_Descripción del ejercicio_
Copia todas las entradas siguientes línea por línea, sin cambiar nada.

───── Datos proporcionados

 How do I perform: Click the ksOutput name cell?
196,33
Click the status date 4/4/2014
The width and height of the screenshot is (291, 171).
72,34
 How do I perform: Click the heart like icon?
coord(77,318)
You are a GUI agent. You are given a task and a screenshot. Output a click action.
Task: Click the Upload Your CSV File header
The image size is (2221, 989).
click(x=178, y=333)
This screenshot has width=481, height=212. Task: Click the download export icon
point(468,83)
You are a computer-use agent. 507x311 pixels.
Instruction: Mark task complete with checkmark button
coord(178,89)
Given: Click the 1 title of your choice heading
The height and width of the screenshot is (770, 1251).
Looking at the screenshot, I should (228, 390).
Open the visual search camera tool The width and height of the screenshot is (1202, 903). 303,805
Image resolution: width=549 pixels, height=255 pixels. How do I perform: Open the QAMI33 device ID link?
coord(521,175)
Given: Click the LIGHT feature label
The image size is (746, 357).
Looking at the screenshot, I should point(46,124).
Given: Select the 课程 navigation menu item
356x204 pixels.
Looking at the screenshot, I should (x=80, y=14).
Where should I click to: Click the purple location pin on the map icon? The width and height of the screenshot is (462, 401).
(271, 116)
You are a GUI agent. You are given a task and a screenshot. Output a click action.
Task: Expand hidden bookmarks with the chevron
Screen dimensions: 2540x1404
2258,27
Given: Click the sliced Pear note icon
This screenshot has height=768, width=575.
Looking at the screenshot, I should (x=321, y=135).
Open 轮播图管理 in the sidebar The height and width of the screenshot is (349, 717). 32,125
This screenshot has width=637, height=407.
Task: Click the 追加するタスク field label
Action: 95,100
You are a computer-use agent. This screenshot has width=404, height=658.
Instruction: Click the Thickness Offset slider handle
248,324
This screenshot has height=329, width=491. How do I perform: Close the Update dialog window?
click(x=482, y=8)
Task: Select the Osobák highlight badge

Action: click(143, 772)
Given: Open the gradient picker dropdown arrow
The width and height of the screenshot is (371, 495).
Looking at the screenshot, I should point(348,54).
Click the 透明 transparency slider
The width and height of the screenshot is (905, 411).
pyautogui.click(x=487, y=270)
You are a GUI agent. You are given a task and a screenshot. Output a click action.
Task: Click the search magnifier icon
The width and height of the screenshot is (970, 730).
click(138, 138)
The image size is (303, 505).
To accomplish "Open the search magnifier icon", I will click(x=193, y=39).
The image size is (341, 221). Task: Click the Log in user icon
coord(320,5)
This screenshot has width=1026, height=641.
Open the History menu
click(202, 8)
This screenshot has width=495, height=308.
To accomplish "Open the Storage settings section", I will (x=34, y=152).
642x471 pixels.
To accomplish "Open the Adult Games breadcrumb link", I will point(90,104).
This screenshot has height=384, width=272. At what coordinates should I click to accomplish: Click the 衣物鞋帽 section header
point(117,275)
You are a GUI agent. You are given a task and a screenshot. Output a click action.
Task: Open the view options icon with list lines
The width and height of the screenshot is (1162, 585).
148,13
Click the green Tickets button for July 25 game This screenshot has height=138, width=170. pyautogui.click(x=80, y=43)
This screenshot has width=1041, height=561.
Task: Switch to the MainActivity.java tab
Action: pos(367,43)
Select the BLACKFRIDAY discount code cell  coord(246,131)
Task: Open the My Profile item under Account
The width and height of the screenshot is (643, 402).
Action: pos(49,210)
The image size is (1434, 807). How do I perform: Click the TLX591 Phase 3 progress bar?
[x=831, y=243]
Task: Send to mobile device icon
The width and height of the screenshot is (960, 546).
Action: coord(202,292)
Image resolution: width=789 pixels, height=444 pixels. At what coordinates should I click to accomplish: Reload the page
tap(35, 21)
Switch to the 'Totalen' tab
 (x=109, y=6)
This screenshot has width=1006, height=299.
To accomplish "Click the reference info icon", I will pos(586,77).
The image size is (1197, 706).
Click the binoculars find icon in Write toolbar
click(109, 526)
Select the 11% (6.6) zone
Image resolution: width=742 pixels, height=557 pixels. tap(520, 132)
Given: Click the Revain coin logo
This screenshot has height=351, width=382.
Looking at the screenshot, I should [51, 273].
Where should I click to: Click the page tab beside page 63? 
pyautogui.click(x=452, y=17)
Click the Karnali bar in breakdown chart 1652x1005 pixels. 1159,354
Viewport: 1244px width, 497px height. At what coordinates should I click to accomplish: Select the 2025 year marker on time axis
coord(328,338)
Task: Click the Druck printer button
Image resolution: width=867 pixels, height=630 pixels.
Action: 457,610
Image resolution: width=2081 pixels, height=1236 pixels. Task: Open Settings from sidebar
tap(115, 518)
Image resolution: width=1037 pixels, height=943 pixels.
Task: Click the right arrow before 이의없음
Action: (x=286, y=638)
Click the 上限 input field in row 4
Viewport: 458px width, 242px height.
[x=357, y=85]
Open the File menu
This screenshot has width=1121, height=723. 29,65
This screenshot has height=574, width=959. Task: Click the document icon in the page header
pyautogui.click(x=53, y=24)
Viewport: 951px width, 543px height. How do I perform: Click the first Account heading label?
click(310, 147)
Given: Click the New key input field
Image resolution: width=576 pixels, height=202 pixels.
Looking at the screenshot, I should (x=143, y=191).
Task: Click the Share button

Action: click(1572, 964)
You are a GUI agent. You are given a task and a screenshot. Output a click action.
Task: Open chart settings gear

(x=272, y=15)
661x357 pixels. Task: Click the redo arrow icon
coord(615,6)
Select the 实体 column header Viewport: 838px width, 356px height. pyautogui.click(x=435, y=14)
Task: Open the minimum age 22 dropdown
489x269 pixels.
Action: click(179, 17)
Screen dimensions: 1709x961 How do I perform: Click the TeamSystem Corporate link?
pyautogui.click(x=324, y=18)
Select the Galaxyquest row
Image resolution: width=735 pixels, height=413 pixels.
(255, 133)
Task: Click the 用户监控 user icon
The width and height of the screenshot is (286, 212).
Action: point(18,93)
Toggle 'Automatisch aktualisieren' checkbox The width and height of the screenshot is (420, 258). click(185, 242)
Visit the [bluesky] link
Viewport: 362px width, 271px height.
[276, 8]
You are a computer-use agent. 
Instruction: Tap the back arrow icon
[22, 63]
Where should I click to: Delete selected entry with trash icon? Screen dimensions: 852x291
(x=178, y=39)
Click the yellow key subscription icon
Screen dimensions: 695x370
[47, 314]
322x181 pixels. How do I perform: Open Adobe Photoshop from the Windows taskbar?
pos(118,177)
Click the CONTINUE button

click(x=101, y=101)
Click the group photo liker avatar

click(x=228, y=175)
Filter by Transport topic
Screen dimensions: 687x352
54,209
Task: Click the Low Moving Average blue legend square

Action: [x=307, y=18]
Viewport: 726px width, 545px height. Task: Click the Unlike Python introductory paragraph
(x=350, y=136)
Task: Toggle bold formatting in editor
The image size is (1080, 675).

──────────

_Resultado_
 How do I perform: Click the ksOutput name cell?
196,33
Click the status date 4/4/2014
The width and height of the screenshot is (291, 171).
72,34
 How do I perform: Click the heart like icon?
coord(77,318)
You are a GUI agent. You are given a task and a screenshot. Output a click action.
Task: Click the Upload Your CSV File header
The image size is (2221, 989).
click(x=178, y=333)
This screenshot has width=481, height=212. Task: Click the download export icon
point(468,83)
You are a computer-use agent. 507x311 pixels.
Instruction: Mark task complete with checkmark button
coord(178,89)
Given: Click the 1 title of your choice heading
The height and width of the screenshot is (770, 1251).
Looking at the screenshot, I should (228, 390).
Open the visual search camera tool The width and height of the screenshot is (1202, 903). 303,805
Image resolution: width=549 pixels, height=255 pixels. How do I perform: Open the QAMI33 device ID link?
coord(521,175)
Given: Click the LIGHT feature label
The image size is (746, 357).
Looking at the screenshot, I should point(46,124).
Given: Select the 课程 navigation menu item
356x204 pixels.
Looking at the screenshot, I should (x=80, y=14).
Where should I click to: Click the purple location pin on the map icon? The width and height of the screenshot is (462, 401).
(271, 116)
You are a GUI agent. You are given a task and a screenshot. Output a click action.
Task: Expand hidden bookmarks with the chevron
Screen dimensions: 2540x1404
2258,27
Given: Click the sliced Pear note icon
This screenshot has height=768, width=575.
Looking at the screenshot, I should (x=321, y=135).
Open 轮播图管理 in the sidebar The height and width of the screenshot is (349, 717). 32,125
This screenshot has width=637, height=407.
Task: Click the 追加するタスク field label
Action: 95,100
You are a computer-use agent. This screenshot has width=404, height=658.
Instruction: Click the Thickness Offset slider handle
248,324
This screenshot has height=329, width=491. How do I perform: Close the Update dialog window?
click(x=482, y=8)
Task: Select the Osobák highlight badge

Action: click(143, 772)
Given: Open the gradient picker dropdown arrow
The width and height of the screenshot is (371, 495).
Looking at the screenshot, I should point(348,54).
Click the 透明 transparency slider
The width and height of the screenshot is (905, 411).
pyautogui.click(x=487, y=270)
You are a GUI agent. You are given a task and a screenshot. Output a click action.
Task: Click the search magnifier icon
The width and height of the screenshot is (970, 730).
click(138, 138)
The image size is (303, 505).
To accomplish "Open the search magnifier icon", I will click(x=193, y=39).
The image size is (341, 221). Task: Click the Log in user icon
coord(320,5)
This screenshot has width=1026, height=641.
Open the History menu
click(202, 8)
This screenshot has width=495, height=308.
To accomplish "Open the Storage settings section", I will (x=34, y=152).
642x471 pixels.
To accomplish "Open the Adult Games breadcrumb link", I will point(90,104).
This screenshot has height=384, width=272. At what coordinates should I click to accomplish: Click the 衣物鞋帽 section header
point(117,275)
You are a GUI agent. You are given a task and a screenshot. Output a click action.
Task: Open the view options icon with list lines
The width and height of the screenshot is (1162, 585).
148,13
Click the green Tickets button for July 25 game This screenshot has height=138, width=170. pyautogui.click(x=80, y=43)
This screenshot has width=1041, height=561.
Task: Switch to the MainActivity.java tab
Action: pos(367,43)
Select the BLACKFRIDAY discount code cell  coord(246,131)
Task: Open the My Profile item under Account
The width and height of the screenshot is (643, 402).
Action: pos(49,210)
The image size is (1434, 807). How do I perform: Click the TLX591 Phase 3 progress bar?
[x=831, y=243]
Task: Send to mobile device icon
The width and height of the screenshot is (960, 546).
Action: coord(202,292)
Image resolution: width=789 pixels, height=444 pixels. At what coordinates should I click to accomplish: Reload the page
tap(35, 21)
Switch to the 'Totalen' tab
 (x=109, y=6)
This screenshot has width=1006, height=299.
To accomplish "Click the reference info icon", I will pos(586,77).
The image size is (1197, 706).
Click the binoculars find icon in Write toolbar
click(109, 526)
Select the 11% (6.6) zone
Image resolution: width=742 pixels, height=557 pixels. tap(520, 132)
Given: Click the Revain coin logo
This screenshot has height=351, width=382.
Looking at the screenshot, I should [51, 273].
Where should I click to: Click the page tab beside page 63? 
pyautogui.click(x=452, y=17)
Click the Karnali bar in breakdown chart 1652x1005 pixels. 1159,354
Viewport: 1244px width, 497px height. At what coordinates should I click to accomplish: Select the 2025 year marker on time axis
coord(328,338)
Task: Click the Druck printer button
Image resolution: width=867 pixels, height=630 pixels.
Action: 457,610
Image resolution: width=2081 pixels, height=1236 pixels. Task: Open Settings from sidebar
tap(115, 518)
Image resolution: width=1037 pixels, height=943 pixels.
Task: Click the right arrow before 이의없음
Action: (x=286, y=638)
Click the 上限 input field in row 4
Viewport: 458px width, 242px height.
[x=357, y=85]
Open the File menu
This screenshot has width=1121, height=723. 29,65
This screenshot has height=574, width=959. Task: Click the document icon in the page header
pyautogui.click(x=53, y=24)
Viewport: 951px width, 543px height. How do I perform: Click the first Account heading label?
click(310, 147)
Given: Click the New key input field
Image resolution: width=576 pixels, height=202 pixels.
Looking at the screenshot, I should (x=143, y=191).
Task: Click the Share button

Action: click(1572, 964)
You are a GUI agent. You are given a task and a screenshot. Output a click action.
Task: Open chart settings gear

(x=272, y=15)
661x357 pixels. Task: Click the redo arrow icon
coord(615,6)
Select the 实体 column header Viewport: 838px width, 356px height. pyautogui.click(x=435, y=14)
Task: Open the minimum age 22 dropdown
489x269 pixels.
Action: click(179, 17)
Screen dimensions: 1709x961 How do I perform: Click the TeamSystem Corporate link?
pyautogui.click(x=324, y=18)
Select the Galaxyquest row
Image resolution: width=735 pixels, height=413 pixels.
(255, 133)
Task: Click the 用户监控 user icon
The width and height of the screenshot is (286, 212).
Action: point(18,93)
Toggle 'Automatisch aktualisieren' checkbox The width and height of the screenshot is (420, 258). click(185, 242)
Visit the [bluesky] link
Viewport: 362px width, 271px height.
[276, 8]
You are a computer-use agent. 
Instruction: Tap the back arrow icon
[22, 63]
Where should I click to: Delete selected entry with trash icon? Screen dimensions: 852x291
(x=178, y=39)
Click the yellow key subscription icon
Screen dimensions: 695x370
[47, 314]
322x181 pixels. How do I perform: Open Adobe Photoshop from the Windows taskbar?
pos(118,177)
Click the CONTINUE button

click(x=101, y=101)
Click the group photo liker avatar

click(x=228, y=175)
Filter by Transport topic
Screen dimensions: 687x352
54,209
Task: Click the Low Moving Average blue legend square

Action: [x=307, y=18]
Viewport: 726px width, 545px height. Task: Click the Unlike Python introductory paragraph
(x=350, y=136)
Task: Toggle bold formatting in editor
The image size is (1080, 675).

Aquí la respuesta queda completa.